If actions in a .conf file are not needed in your particular case, it can be removed or disabled, but check carefully for effects on downstream configs.
MaxMind, CAIDA, and Science Registry Database files required by the geoip and aggregate filters are downloaded from scienceregistry.netsage.global via cron jobs weekly or daily. (MaxMind data can change weekly, CAIDA quarterly, Science Registry information randomly.) NOTE that new versions won't be used in the pipeline until logstash is restarted. There is a cron file to do this also, though it's not running in Docker deployments. Similarly for other support files, eg, those used in 90-additional-fields.conf.
Lookup tables for 55-member-orgs.conf that we have compiled are available from sciencregistry.grnoc.iu.edu. See the cron files provided. These will not be updated often, so you may run the cron jobs or not.
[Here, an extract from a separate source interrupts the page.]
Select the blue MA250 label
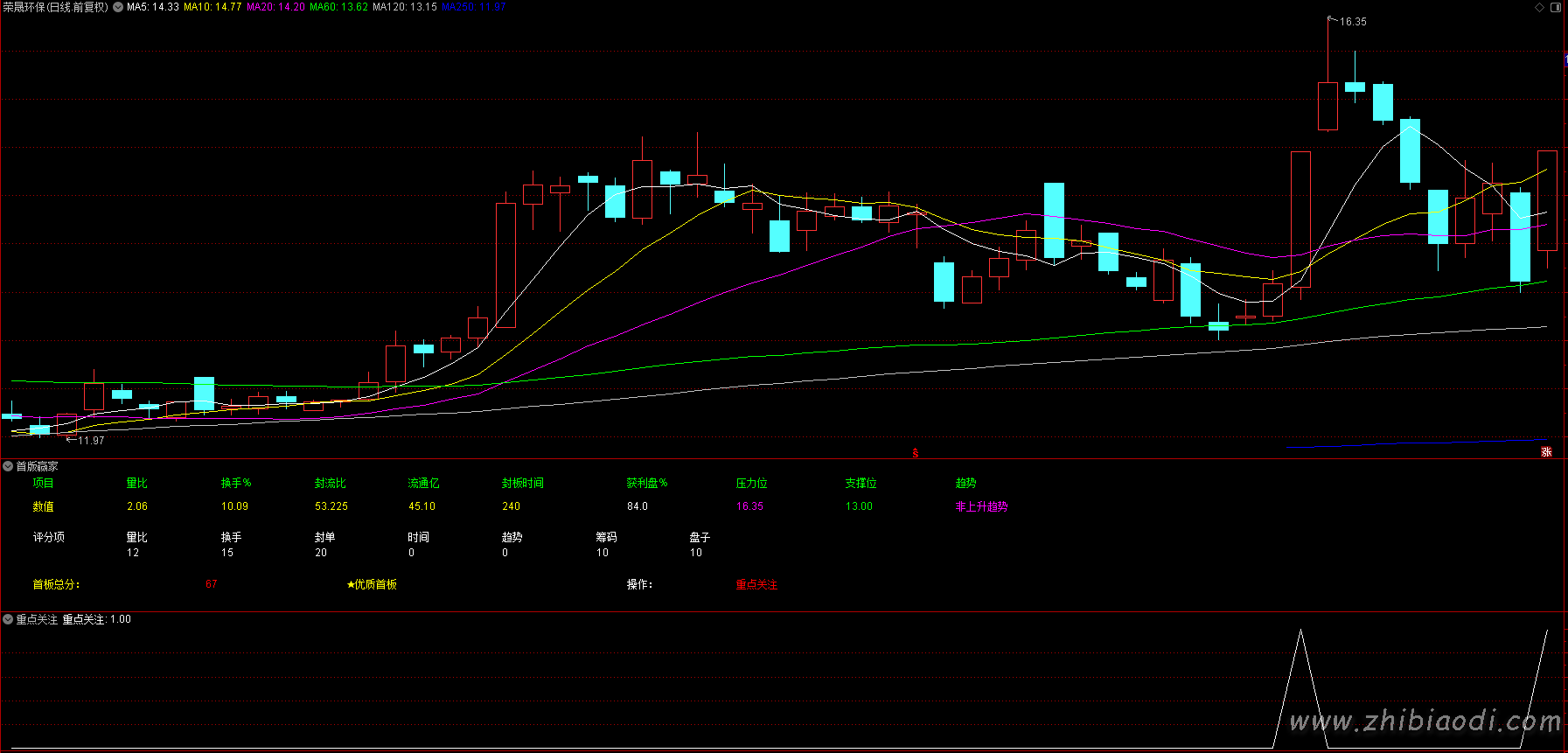Screen dimensions: 1568x753 coord(473,7)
You will need to provide lists for other networks yourself or ask us.

Logstash Sequence#

01-input-rabbit.conf#

Reads flows from a rabbitmq queue. (The ".disabled" extenstion can be removed from other 01-input configs available in conf.d/ to get flows from other sources.)

10-preliminaries.conf#

Drops flows to or from private IP addresses; converts any timestamps in milliseconds to seconds; drops events with timestamps more than a year in the past or (10 sec) in the future; does some data type conversions; adds @ingest_time (this is mainly for developers).
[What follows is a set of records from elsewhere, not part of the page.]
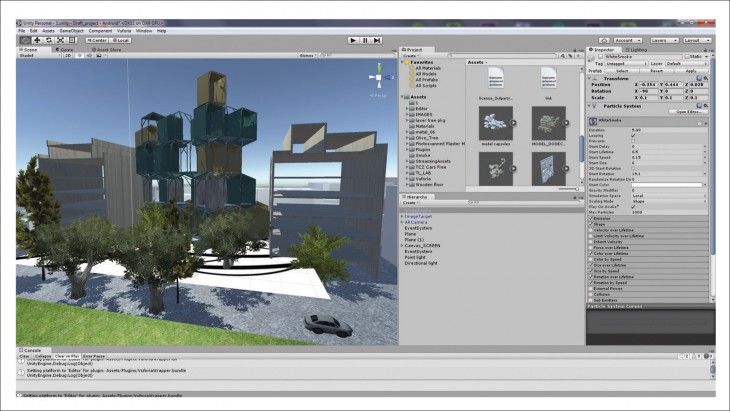Expand the ImageTarget hierarchy item
730x411 pixels.
click(x=402, y=216)
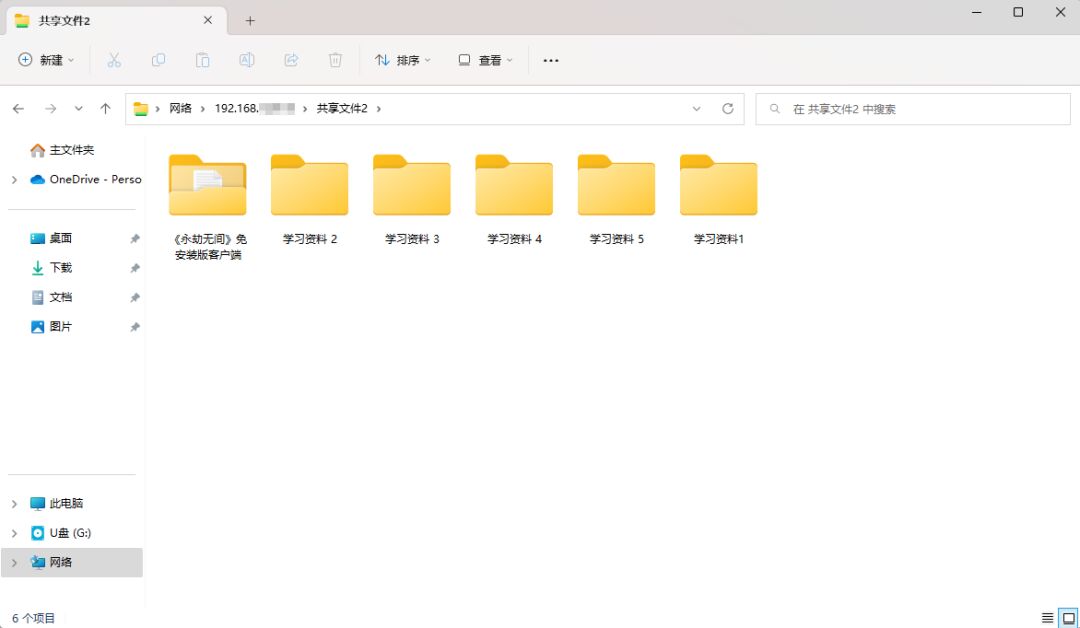Open the 排序 sort dropdown
Viewport: 1080px width, 628px height.
pos(403,60)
15-sensor-specific-changes.conf#

Makes any changes to fields needed for specific sensors. It currently provides the ability to change the sensor name for flows from a specified sensor which go through a certain interface, and the ability to apply a sampling rate correction manually for named sensors. You may edit the file in a bare-metal installation and specify everything explicitly (upgrades will not overwrite this config) or you may use the environment file specified in the systemd unit file. For Docker installations, use the .env file to specifiy the parameters. By default, this config will do nothing since the flags are set to False by default.

20-add_id.conf#

Adds a unique id (evenutally called meta.id) which is a hash of the 5-tuple of the flow (src and dst ips and ports, and protocol) plus the sensor name. This id is used for aggregating (stitching) in the next step.

40-aggregation.conf#

Stitches together flows from different nfcapd files into longer flows, matching them up by meta.id and using a specified inactivity_timeout to decide when to start a new flow.

Notes:

By default, 5-minute nfcapd files are assumed and the inactivity_timeout is set to 10.5 minutes. If more than 10.5 min have passed between the start of the current flow and the start of the last matching one, do not stitch them together.
If your nfcapd files are written every 15 minutes, change the inactivity_timeout to at least 16 minutes.
There is another "timeout" setting which is basically the maximum duration of a stitched flow (default: 24 hr).
When logstash shuts down, any flows "in the aggregator" will be written out to aggregate_maps_path (default: /tmp/logstash-aggregation-maps). The file is then read back in when logstash is restarted so aggregation can continue.
Your logstash pipeline can have only 1 worker or aggregation is not going to work! This is set in the logstash config file.
Tstat flows come in already complete, so no aggregation is done on those flows.

45-geoip-tagging.conf#

Queries the MaxMind GeoLite2-City database by IP to get src and dst Countries, Continents, Latitudes, and Longitudes; if the destination IP is in the multicast range, sets the destination Organization, Country, and Continent to "Multicast".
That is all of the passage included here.